> _Work instructions_:
An exact copy is required of the lines from the one with "has height=591, width=810." through the last line of the material below, and of nothing else.

▬▬▬▬▬▬▬▬▬▬

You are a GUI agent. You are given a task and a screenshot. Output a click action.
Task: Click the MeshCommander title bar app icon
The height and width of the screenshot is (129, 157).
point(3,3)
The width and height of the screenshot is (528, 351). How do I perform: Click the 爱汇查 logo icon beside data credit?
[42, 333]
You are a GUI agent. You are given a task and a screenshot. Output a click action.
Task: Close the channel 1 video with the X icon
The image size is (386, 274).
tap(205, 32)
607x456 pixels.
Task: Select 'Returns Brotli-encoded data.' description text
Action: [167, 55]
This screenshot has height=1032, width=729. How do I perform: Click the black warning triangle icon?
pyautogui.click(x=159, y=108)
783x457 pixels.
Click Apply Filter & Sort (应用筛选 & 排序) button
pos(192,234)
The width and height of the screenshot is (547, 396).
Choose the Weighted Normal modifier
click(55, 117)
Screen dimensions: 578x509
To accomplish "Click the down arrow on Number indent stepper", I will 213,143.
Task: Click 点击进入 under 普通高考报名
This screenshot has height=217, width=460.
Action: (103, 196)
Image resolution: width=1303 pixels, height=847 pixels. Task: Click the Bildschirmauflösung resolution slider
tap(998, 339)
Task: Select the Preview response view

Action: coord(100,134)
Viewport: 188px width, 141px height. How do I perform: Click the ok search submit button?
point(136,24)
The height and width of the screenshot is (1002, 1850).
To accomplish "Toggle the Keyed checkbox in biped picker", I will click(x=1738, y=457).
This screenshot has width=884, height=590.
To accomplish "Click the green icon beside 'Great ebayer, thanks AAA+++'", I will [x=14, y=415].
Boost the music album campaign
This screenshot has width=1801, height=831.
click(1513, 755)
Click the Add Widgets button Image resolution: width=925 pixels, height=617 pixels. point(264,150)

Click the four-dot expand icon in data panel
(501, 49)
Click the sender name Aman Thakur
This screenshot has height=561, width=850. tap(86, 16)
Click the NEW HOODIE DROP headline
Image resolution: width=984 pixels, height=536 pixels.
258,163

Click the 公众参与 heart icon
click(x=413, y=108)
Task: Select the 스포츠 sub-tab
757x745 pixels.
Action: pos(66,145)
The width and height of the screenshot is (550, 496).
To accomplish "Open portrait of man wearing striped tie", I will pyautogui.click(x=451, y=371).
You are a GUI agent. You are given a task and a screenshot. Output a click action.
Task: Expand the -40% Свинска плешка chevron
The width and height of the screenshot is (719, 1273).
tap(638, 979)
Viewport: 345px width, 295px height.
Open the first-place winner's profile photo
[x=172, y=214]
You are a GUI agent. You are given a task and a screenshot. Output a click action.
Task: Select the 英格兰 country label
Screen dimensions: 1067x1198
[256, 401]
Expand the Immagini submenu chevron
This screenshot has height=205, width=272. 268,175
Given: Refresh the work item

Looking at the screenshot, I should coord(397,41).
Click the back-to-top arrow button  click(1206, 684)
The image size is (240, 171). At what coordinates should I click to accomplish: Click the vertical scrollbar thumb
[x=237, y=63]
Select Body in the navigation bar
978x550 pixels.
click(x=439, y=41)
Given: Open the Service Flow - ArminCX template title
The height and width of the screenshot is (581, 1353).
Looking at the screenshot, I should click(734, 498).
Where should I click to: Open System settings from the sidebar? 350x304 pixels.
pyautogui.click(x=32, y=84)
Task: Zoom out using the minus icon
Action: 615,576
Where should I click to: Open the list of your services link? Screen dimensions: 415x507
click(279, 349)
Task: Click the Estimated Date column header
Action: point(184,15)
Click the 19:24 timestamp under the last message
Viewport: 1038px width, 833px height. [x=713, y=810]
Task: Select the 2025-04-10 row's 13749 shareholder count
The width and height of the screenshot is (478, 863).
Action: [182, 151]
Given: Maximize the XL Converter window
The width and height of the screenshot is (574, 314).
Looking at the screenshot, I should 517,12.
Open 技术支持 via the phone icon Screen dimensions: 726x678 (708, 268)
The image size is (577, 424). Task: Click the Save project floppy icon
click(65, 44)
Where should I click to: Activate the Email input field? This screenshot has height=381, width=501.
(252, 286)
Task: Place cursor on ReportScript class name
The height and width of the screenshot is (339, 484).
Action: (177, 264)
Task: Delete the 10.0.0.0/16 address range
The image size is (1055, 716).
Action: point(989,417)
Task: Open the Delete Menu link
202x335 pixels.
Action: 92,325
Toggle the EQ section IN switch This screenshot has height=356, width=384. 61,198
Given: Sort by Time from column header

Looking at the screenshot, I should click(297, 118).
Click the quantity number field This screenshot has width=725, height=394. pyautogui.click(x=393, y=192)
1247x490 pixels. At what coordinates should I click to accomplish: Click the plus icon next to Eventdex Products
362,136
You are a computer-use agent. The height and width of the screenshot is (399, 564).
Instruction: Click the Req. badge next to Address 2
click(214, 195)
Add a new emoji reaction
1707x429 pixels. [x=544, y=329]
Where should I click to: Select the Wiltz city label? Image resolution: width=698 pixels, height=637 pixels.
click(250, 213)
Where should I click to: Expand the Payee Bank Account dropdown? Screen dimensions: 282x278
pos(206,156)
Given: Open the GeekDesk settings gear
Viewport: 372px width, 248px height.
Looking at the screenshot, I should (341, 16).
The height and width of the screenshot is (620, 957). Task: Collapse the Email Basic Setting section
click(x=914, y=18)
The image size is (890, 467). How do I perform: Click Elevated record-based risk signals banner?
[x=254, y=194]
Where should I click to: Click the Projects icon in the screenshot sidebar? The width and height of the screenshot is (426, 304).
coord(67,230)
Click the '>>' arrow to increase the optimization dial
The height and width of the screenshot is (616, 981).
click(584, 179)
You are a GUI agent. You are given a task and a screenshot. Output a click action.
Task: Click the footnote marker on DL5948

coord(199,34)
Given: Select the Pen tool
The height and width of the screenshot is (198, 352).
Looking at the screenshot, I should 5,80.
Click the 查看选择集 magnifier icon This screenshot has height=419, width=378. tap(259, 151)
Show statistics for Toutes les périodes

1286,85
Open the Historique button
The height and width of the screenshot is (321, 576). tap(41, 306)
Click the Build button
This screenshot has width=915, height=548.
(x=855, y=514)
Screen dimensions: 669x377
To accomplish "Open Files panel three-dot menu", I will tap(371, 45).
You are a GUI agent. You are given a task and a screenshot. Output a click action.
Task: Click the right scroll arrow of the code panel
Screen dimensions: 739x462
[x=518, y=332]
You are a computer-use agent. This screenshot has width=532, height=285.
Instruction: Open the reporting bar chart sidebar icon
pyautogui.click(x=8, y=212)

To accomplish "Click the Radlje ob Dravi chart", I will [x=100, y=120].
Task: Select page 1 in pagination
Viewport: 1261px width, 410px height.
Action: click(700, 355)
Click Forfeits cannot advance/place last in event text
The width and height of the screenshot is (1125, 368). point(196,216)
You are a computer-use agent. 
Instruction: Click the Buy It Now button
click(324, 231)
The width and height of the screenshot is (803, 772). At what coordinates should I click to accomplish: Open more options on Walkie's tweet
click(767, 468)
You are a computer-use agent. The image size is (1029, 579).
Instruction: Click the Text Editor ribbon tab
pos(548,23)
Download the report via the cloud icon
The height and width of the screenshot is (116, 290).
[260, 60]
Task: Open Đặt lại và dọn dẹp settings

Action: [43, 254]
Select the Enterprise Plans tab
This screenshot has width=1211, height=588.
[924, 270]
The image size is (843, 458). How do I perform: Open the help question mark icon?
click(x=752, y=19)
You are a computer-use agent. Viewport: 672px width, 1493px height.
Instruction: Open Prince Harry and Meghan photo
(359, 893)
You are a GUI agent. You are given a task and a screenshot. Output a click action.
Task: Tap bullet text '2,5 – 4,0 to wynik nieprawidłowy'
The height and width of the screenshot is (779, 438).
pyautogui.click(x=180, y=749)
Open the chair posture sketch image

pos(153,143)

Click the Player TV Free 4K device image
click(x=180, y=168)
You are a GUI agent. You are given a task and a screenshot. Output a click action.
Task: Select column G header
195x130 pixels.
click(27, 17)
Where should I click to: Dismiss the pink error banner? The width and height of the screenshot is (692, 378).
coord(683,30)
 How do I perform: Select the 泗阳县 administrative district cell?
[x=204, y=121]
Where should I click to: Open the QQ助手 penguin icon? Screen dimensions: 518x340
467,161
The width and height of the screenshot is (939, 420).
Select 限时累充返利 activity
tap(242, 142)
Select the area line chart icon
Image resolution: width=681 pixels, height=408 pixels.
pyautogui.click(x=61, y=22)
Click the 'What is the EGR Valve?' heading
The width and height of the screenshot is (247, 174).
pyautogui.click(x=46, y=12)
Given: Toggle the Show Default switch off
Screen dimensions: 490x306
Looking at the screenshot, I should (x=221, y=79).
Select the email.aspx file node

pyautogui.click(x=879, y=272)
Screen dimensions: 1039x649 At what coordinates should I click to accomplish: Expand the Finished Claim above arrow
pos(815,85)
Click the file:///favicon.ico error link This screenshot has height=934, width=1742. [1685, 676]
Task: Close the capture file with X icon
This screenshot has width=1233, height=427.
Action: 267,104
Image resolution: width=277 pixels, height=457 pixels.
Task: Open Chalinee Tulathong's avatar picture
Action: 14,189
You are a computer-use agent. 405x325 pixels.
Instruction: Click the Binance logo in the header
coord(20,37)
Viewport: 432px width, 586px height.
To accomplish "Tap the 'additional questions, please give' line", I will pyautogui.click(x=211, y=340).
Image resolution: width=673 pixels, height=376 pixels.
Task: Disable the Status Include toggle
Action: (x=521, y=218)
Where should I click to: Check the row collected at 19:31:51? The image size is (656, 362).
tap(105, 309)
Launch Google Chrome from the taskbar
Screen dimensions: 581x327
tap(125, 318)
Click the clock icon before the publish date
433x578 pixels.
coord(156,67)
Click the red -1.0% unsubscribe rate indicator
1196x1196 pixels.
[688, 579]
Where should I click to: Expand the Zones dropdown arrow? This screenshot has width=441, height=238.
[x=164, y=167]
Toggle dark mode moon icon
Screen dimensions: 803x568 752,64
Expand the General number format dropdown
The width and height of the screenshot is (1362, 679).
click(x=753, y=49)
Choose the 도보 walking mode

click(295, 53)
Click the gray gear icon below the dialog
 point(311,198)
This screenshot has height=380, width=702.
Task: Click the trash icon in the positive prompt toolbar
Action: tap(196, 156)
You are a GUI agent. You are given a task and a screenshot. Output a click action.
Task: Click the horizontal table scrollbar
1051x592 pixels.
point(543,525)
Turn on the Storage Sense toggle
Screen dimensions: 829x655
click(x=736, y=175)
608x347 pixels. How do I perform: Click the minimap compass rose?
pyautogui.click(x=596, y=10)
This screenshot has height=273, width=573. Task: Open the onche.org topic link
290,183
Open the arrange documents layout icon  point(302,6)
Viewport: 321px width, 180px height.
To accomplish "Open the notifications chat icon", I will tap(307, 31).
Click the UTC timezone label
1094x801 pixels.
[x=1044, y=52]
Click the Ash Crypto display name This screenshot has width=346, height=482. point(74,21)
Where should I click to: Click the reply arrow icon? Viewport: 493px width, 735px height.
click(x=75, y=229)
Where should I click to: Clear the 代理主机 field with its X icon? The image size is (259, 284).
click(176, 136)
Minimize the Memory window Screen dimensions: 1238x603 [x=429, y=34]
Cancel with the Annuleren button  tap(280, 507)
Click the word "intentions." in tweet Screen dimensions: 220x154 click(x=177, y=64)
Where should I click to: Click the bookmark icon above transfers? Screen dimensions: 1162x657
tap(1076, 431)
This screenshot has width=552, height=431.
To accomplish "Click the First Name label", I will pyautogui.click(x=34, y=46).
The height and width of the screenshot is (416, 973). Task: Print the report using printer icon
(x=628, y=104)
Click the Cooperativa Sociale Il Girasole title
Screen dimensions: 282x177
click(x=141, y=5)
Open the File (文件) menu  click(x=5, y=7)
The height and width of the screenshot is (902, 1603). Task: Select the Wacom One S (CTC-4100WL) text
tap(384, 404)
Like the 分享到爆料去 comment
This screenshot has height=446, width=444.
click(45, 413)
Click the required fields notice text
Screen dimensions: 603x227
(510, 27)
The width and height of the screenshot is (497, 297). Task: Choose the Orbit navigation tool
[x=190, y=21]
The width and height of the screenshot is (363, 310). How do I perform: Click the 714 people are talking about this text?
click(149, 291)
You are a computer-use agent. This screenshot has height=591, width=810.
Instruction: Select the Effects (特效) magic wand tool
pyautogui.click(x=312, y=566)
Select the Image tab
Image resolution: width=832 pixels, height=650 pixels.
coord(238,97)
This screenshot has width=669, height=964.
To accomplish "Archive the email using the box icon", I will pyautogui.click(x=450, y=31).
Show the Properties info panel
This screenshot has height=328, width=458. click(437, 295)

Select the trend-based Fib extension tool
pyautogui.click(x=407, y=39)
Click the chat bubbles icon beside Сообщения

▬▬▬▬▬▬▬▬▬▬

> _Task result_:
You are a computer-use agent. This screenshot has height=591, width=810.
Instruction: Select the Effects (特效) magic wand tool
pyautogui.click(x=312, y=566)
Select the Image tab
Image resolution: width=832 pixels, height=650 pixels.
coord(238,97)
This screenshot has width=669, height=964.
To accomplish "Archive the email using the box icon", I will pyautogui.click(x=450, y=31).
Show the Properties info panel
This screenshot has height=328, width=458. click(437, 295)

Select the trend-based Fib extension tool
pyautogui.click(x=407, y=39)
Click the chat bubbles icon beside Сообщения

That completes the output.